Bet365 Accused of Withholding £54,000 of Player’s Money
Posted on: June 30, 2016, 10:43h.
Last updated on: June 30, 2016, 10:43h.
Bet365 has been publicly shamed in UK national newspaper The Guardian for allegedly withholding £54,000 ($72,000) of one customer’s funds. The bettor, whose identity is known to but not revealed by the newspaper, claims that she has been denied repeated withdrawal requests over a period of months and her only recourse is to take legal action.
According to The Guardian, the bettor signed up for an account at Bet365 in mid-April, depositing £30,000 (£40,000) and promptly losing £23,000 ($30,600) on a series of horseracing bets the next day. Bet365 emailed her within hours to inform her that her maximum stake had increased.
But the next day she hit an upswing, spinning up the £7,000 she had left into £54,000. She was swiftly informed by the operator via email that her betting limit had been decreased to £1 per bet, which Bet365 described as a “trading decision,” claimed the Guardian. She was, however, told that she could wager much higher on casino games if she wished.
Nonplussed, the woman requested her money to be transferred to her debit card, a process that Bet365’s terms and conditions stipulate should take between three and five working days.
Despite receiving notification that her identity had been fully verified, the customer has now been waiting over two months for her money.
What’s Going On?
Instances of online bookmakers restricting the accounts of players that fit that the mold of being a “profitable” professional sports bettor, are well-known, but without having any details about the woman’s identity it’s hard to figure out exactly what’s going on here, or whether she is one.
As a UK-licensed gambling site, Bet365 must adhere to a robust set of regulations handed down by the UK Gambling Commission, which include fraud checks and anti-money-laundering measures, and these can take some time to iron out if the system has triggered an anomaly, which would seem to be the case.
If she had merely been identified as an “unprofitable” customer, from the bookmaker’s point of view, that would explain the restriction on stakes, but not the withdrawal hold-up.
The woman claims that her bank manager has assured her there is no concern about the source of her funds, which, would ostensibly rule out fraud or money-laundering.
Which leaves match-fixing.
The fact that Bet365 refused to comment on the situation suggests that there’s more to this than meets the eye; because normally the public relations department would jump at the chance to chat to the Guardian and grab some free publicity at the same time, and we’ve known a few.
Whether knowingly or not, the woman may have bet on races of which the outcomes have been flagged as suspicious. The Guardian assures us that there is “no dispute about the validity of her winning bets,” but we’re not so sure what’s left throw at her here. And the article’s refusal to publish any details of the correspondence between the two parties, or go into much depth at all about the case, doesn’t help our plight.

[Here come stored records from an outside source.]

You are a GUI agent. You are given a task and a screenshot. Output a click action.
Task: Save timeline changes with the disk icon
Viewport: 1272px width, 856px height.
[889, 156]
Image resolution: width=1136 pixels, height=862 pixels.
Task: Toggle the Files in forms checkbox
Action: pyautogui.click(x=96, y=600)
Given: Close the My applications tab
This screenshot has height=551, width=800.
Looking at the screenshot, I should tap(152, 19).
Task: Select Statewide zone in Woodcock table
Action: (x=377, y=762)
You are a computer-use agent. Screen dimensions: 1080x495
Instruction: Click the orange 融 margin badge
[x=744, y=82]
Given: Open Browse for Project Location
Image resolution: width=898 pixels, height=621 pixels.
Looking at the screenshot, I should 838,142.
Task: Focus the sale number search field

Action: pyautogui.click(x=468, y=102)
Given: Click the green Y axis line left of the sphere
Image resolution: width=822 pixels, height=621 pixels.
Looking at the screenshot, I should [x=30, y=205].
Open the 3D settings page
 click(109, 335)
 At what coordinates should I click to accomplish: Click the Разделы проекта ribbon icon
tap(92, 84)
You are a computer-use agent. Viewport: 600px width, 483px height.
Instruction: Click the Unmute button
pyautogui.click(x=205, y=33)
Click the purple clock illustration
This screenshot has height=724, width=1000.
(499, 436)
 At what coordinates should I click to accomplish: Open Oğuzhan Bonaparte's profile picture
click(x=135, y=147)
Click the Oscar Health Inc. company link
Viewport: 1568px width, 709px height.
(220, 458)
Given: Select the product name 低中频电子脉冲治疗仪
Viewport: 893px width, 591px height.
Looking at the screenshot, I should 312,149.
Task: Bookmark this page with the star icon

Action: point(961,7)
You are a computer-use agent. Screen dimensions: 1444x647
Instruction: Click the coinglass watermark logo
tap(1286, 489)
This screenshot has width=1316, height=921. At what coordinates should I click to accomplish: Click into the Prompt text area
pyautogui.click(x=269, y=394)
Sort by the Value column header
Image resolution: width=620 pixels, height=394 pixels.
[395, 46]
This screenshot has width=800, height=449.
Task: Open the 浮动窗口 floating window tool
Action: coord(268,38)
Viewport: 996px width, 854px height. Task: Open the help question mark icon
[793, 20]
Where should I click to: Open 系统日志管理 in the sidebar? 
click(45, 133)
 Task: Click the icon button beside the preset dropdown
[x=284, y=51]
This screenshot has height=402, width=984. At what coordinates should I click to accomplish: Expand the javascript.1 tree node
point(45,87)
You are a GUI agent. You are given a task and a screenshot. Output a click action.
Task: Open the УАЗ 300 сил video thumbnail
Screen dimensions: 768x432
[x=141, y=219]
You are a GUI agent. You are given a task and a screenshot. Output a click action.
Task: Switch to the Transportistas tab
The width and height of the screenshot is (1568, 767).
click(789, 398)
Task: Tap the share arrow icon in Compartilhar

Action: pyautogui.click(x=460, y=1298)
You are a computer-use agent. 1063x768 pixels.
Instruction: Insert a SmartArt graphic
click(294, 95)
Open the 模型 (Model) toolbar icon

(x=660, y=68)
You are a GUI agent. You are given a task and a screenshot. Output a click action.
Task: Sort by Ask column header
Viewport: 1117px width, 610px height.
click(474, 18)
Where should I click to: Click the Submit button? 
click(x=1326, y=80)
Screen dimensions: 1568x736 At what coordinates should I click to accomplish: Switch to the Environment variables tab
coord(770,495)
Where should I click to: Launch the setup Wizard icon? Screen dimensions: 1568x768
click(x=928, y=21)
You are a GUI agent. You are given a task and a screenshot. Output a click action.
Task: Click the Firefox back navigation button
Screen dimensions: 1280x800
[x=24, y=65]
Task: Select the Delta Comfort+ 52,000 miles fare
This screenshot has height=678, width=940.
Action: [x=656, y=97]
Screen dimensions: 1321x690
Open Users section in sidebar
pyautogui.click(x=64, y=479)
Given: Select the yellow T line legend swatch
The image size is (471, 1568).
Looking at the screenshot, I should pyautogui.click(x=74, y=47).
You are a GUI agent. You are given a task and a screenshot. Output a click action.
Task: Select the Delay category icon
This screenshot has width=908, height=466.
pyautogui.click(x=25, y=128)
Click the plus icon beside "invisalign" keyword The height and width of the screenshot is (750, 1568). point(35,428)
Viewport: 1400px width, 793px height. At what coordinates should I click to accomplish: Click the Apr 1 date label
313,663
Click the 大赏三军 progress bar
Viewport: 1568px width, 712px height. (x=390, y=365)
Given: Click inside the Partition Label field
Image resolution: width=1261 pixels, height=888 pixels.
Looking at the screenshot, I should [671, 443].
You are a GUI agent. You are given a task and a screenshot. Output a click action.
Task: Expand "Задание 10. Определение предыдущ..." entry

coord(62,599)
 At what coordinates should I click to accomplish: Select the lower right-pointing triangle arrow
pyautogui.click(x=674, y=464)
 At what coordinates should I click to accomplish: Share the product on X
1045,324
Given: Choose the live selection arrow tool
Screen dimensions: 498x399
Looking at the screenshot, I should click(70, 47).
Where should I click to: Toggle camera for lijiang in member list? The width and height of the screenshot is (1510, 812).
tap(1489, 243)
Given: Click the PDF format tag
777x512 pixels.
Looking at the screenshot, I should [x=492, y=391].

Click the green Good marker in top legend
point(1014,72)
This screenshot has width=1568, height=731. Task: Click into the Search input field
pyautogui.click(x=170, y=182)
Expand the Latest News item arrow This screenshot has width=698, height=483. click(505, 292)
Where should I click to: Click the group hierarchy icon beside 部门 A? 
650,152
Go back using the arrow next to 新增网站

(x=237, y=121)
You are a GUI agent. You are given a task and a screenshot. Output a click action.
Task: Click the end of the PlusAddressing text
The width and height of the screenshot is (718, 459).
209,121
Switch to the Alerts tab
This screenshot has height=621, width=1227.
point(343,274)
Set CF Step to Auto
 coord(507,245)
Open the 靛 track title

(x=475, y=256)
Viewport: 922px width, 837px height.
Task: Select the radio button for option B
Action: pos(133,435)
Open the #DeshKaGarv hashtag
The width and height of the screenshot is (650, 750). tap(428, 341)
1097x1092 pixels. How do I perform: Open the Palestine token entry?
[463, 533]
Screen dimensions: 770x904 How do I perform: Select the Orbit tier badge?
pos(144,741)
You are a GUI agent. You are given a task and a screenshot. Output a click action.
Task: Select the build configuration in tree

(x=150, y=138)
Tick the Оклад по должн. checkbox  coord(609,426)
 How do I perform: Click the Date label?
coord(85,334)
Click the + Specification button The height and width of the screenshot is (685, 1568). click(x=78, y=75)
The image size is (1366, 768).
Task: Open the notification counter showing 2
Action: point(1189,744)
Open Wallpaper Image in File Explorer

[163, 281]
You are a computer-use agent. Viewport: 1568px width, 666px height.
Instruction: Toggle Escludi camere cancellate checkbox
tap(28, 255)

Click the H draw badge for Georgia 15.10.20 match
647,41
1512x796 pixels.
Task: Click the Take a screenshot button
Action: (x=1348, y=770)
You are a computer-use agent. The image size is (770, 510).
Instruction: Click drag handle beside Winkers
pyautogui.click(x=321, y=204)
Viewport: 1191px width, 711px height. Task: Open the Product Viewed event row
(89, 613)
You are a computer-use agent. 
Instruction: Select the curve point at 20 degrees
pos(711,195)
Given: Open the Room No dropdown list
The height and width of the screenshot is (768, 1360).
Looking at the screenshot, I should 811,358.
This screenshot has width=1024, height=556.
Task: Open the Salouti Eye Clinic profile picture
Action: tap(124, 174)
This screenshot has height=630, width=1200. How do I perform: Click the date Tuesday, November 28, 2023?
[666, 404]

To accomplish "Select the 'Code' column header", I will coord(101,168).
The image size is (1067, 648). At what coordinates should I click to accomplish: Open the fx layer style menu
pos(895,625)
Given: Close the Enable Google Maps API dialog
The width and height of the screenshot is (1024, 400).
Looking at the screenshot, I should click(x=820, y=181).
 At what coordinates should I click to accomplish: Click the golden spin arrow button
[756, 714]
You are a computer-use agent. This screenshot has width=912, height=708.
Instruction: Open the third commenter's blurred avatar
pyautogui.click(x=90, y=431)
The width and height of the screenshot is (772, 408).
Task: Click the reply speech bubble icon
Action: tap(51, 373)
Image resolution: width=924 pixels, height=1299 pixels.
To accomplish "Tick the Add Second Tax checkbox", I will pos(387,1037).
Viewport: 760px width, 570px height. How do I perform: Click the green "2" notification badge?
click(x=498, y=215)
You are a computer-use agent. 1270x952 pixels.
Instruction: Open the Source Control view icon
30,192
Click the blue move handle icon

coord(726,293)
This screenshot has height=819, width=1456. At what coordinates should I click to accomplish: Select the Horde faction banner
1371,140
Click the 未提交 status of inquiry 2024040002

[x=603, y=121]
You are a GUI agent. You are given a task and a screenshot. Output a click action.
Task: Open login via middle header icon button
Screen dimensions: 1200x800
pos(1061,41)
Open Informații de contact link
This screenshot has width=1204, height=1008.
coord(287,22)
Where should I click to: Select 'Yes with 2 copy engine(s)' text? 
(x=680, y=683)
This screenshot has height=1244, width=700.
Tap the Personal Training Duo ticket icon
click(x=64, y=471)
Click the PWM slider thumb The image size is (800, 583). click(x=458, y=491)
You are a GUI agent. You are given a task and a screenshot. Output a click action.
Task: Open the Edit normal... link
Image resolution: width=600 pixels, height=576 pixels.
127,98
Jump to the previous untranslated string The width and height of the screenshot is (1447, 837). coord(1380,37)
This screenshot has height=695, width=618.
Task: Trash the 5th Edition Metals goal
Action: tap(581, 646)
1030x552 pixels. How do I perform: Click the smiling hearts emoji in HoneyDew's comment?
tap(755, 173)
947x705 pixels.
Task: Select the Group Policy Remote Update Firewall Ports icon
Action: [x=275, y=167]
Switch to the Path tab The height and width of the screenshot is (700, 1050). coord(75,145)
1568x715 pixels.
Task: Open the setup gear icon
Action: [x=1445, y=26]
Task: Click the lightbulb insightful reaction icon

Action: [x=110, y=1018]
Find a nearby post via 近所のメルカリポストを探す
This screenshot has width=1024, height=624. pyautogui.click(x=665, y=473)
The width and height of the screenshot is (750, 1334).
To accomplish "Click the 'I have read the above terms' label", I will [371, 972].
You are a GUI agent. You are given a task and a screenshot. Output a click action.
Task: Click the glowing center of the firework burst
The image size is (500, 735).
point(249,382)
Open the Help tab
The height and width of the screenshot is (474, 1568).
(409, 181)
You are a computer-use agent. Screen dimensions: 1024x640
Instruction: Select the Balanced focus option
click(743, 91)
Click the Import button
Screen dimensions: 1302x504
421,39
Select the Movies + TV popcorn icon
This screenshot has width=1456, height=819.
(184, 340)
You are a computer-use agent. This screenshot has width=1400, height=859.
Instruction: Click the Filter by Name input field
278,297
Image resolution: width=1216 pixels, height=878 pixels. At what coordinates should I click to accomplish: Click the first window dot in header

The Guardian is broadly against the gambling industry in the UK and rails in its article against the “verification” procedures that can hold up withdrawal for customers. But does it not realize that the online gambling industry is one of the most heavily regulated sectors in the UK? Would it prefer to have no verification procedures at all?
No doubt the lady will receive her money, if it she gets the all-clear, and in the meantime we should probably all just relax a bit.